In Gerald's junior season, he once again took over the starting role. He finished the season 9–3 with losses coming to No. 3 Oklahoma, No. 5 Michigan and in the 1978 Sugar Bowl to No. 3 Alabama. The Buckeyes were co-Big Ten Champions with a conference record of 7–1. He was named to the all-Big Ten team for his accomplishments.

The 1978 season saw Freshman phenom Art Schlichter join the team. It was with the addition of Schlichter that Gerald lost his starting spot. In order to maintain a starting spot, Gerald transitioned to wide receiver for his final year. That year ended with Ohio State finishing 7–4–1 and losing to No. 7 Clemson in the 1978 Gator Bowl. It was in this game where Woody Hayes punched an opposing player and was ultimately Hayes' last game as Ohio State's coach.

Ohio State Buckeyes
| Season | Passing |  |  |  |  |  | Rushing |  |  |  | Receiving |  |  |  |
| Comp | Att | Yards | Pct | TD | Int | Att | Yards | Avg | TD | Rec | Yards | Avg | TD |
| 1975 | 0 | 2 | 0 | 0.0 | 0 | 0 | 16 | 139 | 8.7 | 3 | 0 | 0 | 0.0 | 0 |
| 1976 | 14 | 40 | 245 | 35.0 | 0 | 4 | 116 | 465 | 4.0 | 7 | 0 | 0 | 0.0 | 0 |
| 1977 | 67 | 114 | 1,016 | 58.8 | 4 | 11 | 124 | 446 | 3.6 | 7 | 0 | 0 | 0.0 | 0 |
| 1978 | 2 | 2 | 12 | 100.0 | 0 | 0 | 9 | 7 | 0.8 | 1 | 16 | 314 | 19.6 | 1 |
| Totals | 83 | 158 | 1,273 | 52.5 | 4 | 15 | 265 | 1,057 | 4.0 | 18 | 16 | 314 | 19.6 | 1 |

==Life after football==
Gerald had struggled with drug use during his time at Ohio State. He left the university and went back to Texas following his college career and didn't graduate with a degree.

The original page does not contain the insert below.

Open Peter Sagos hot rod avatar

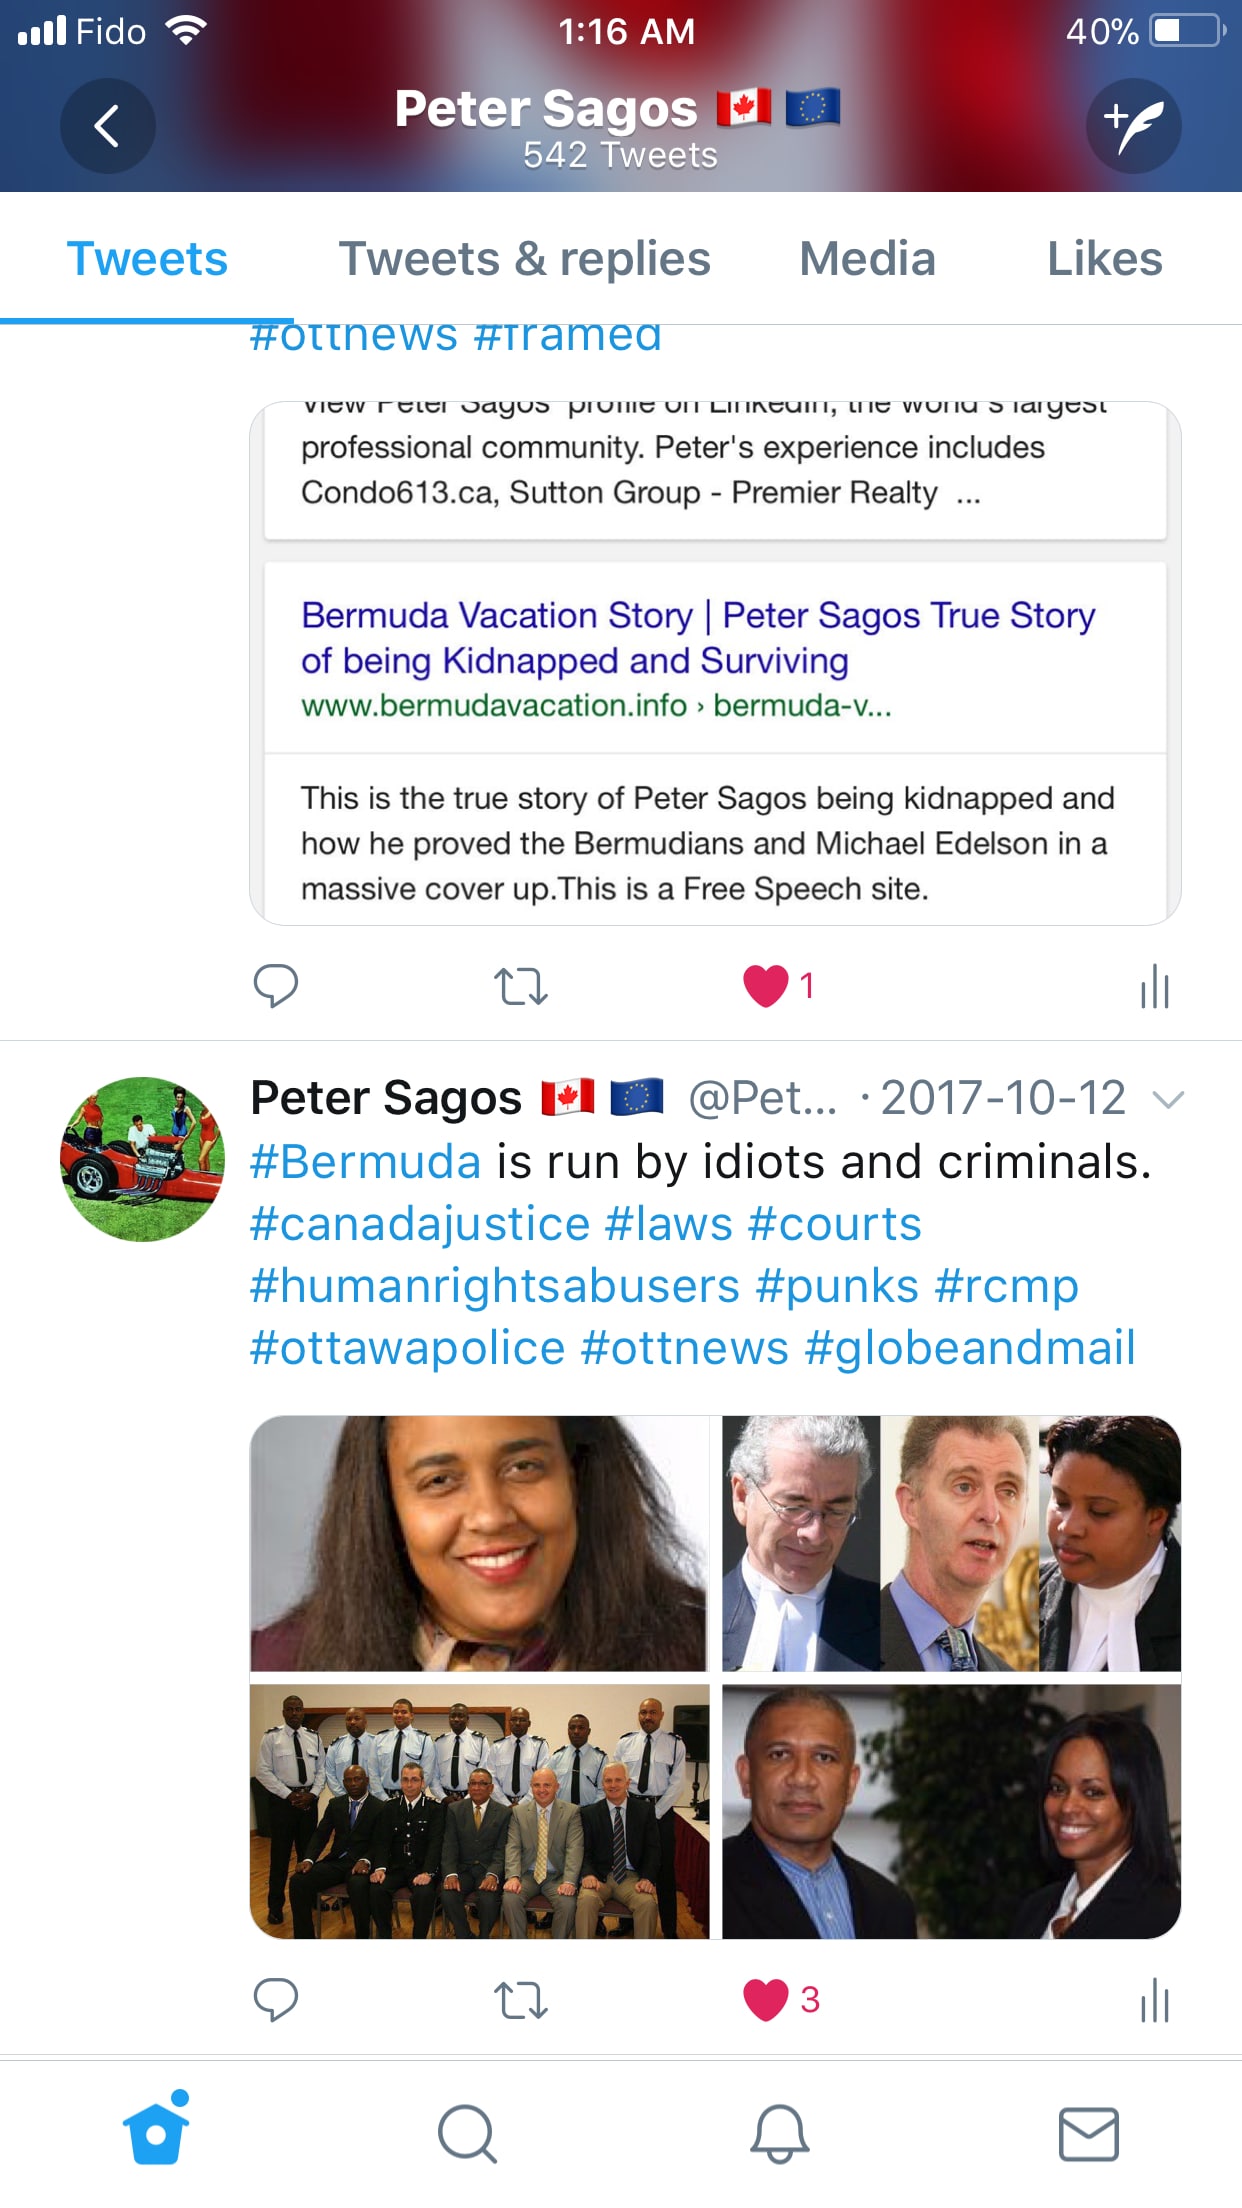click(143, 1159)
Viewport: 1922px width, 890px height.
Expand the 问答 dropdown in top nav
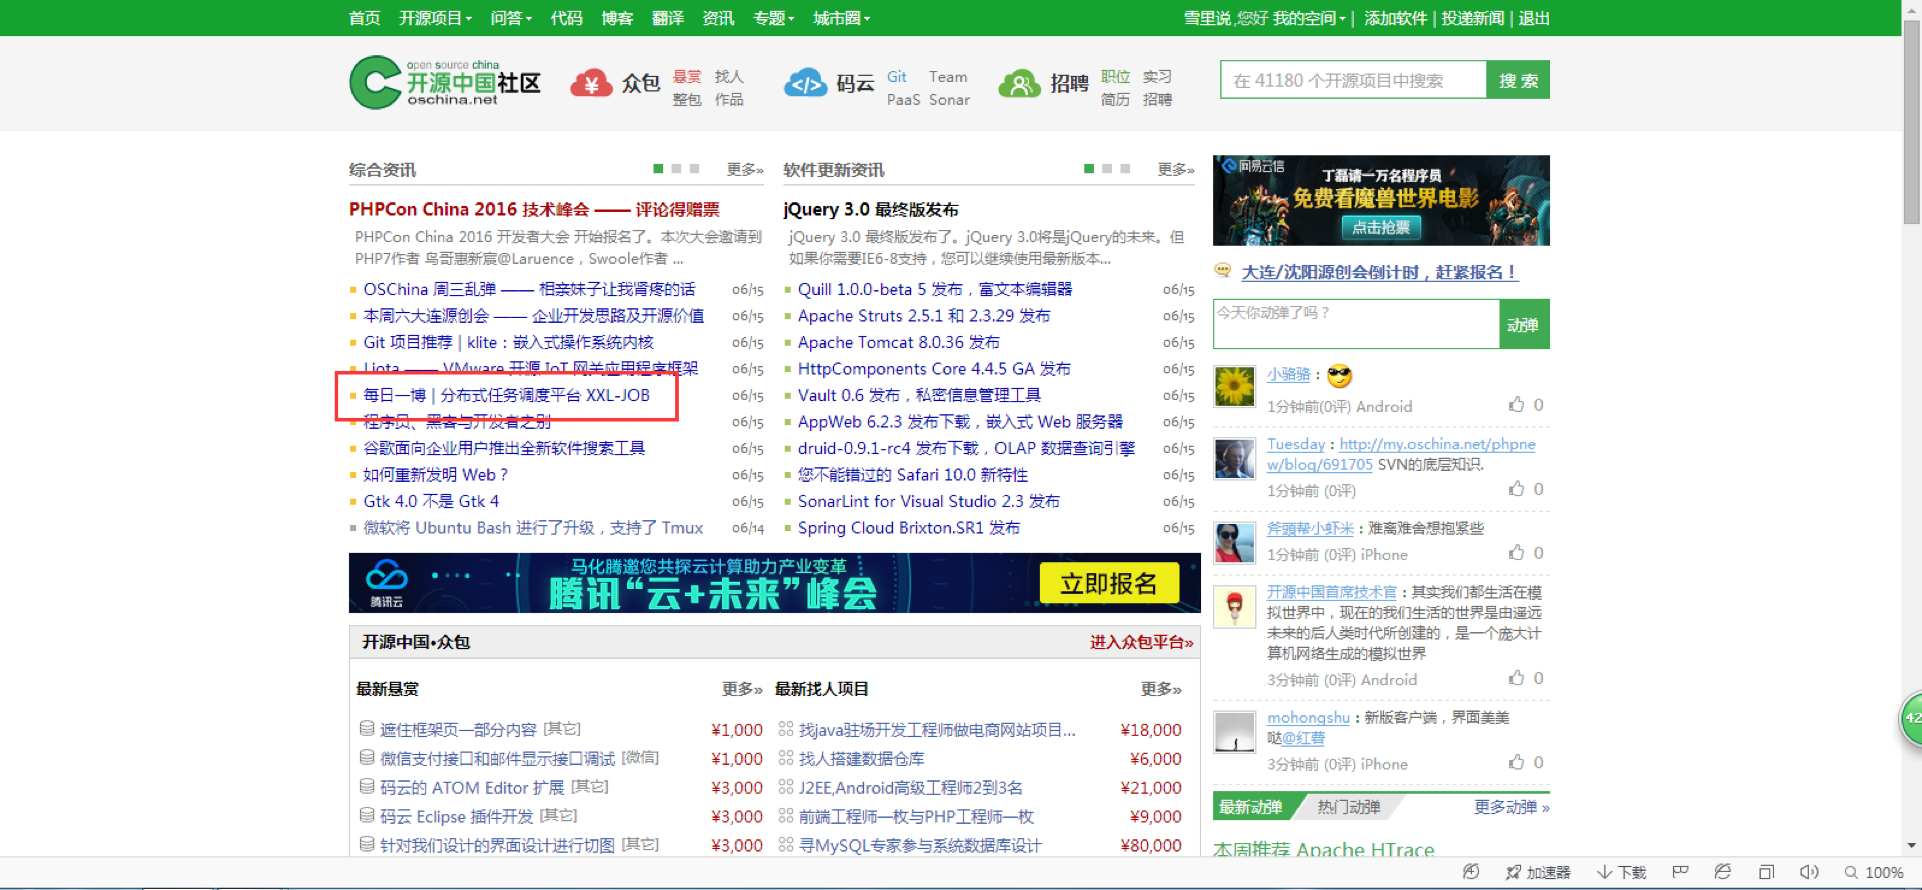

In the late 1980s he decided to return to Central Ohio where he would eventually return to Ohio State and graduate with a degree in 1989. Following his graduation, he became a housing inspector for the City of Columbus.

In 1994, Gerald relapsed on drugs following the death of his brother. When his father died in 1998, he fell even further into his addiction. Gerald moved back to Dallas where he became homeless and eventually spent 11 months in jail for burglary. After he was released from jail, Gerald began to turn his life around and reconciled with his children and started to speak publicly about his journey.

Gerald now lives in Dallas, Texas where he has since undergone four extensive back and neck surgeries. He is still in much pain, but has been drug-free for years now. He spends most of his time taking care of his grandchildren whom he adores and talks to new and old friends on social media.